Word and element locating data:
= = = =

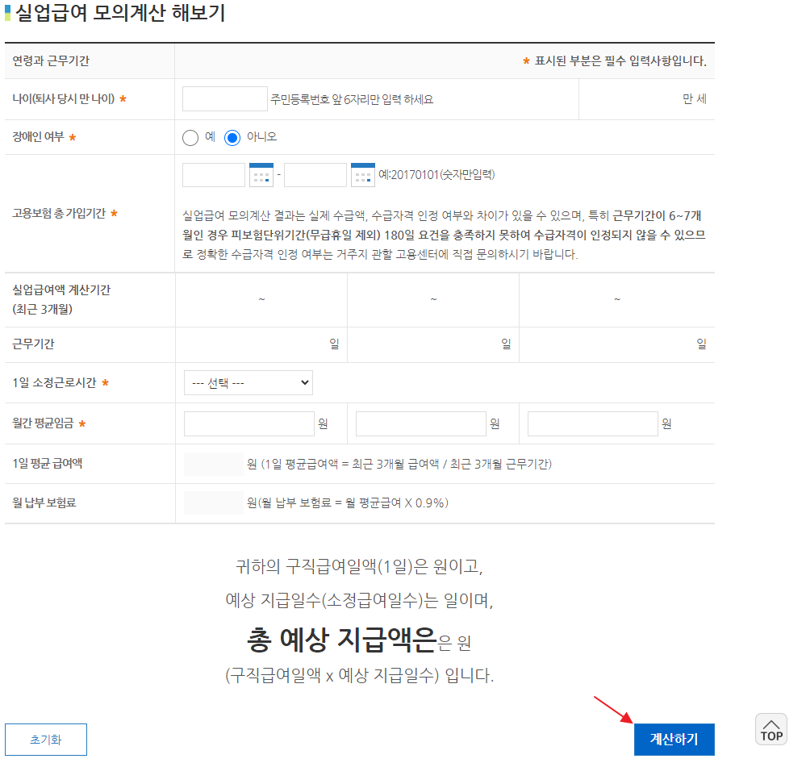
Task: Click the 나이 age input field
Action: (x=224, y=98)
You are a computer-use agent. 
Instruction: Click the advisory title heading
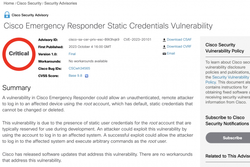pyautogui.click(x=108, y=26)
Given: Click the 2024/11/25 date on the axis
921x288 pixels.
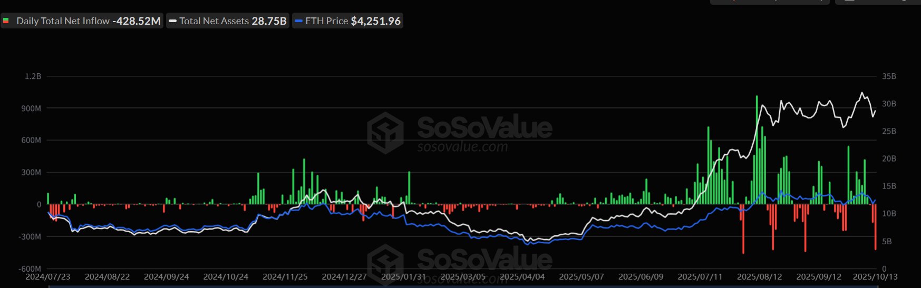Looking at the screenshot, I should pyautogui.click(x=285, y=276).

= = = =

> WHAT YOU ARE ASKED TO DO
Transcribe every line of these records verbatim, covering all of them. Omit the pictures from your answer.

> FULL OUTPUT
Task: Click the 나이 age input field
Action: (x=224, y=98)
You are a computer-use agent. 
Instruction: Click the advisory title heading
pyautogui.click(x=108, y=26)
Given: Click the 2024/11/25 date on the axis
921x288 pixels.
Looking at the screenshot, I should pyautogui.click(x=285, y=276).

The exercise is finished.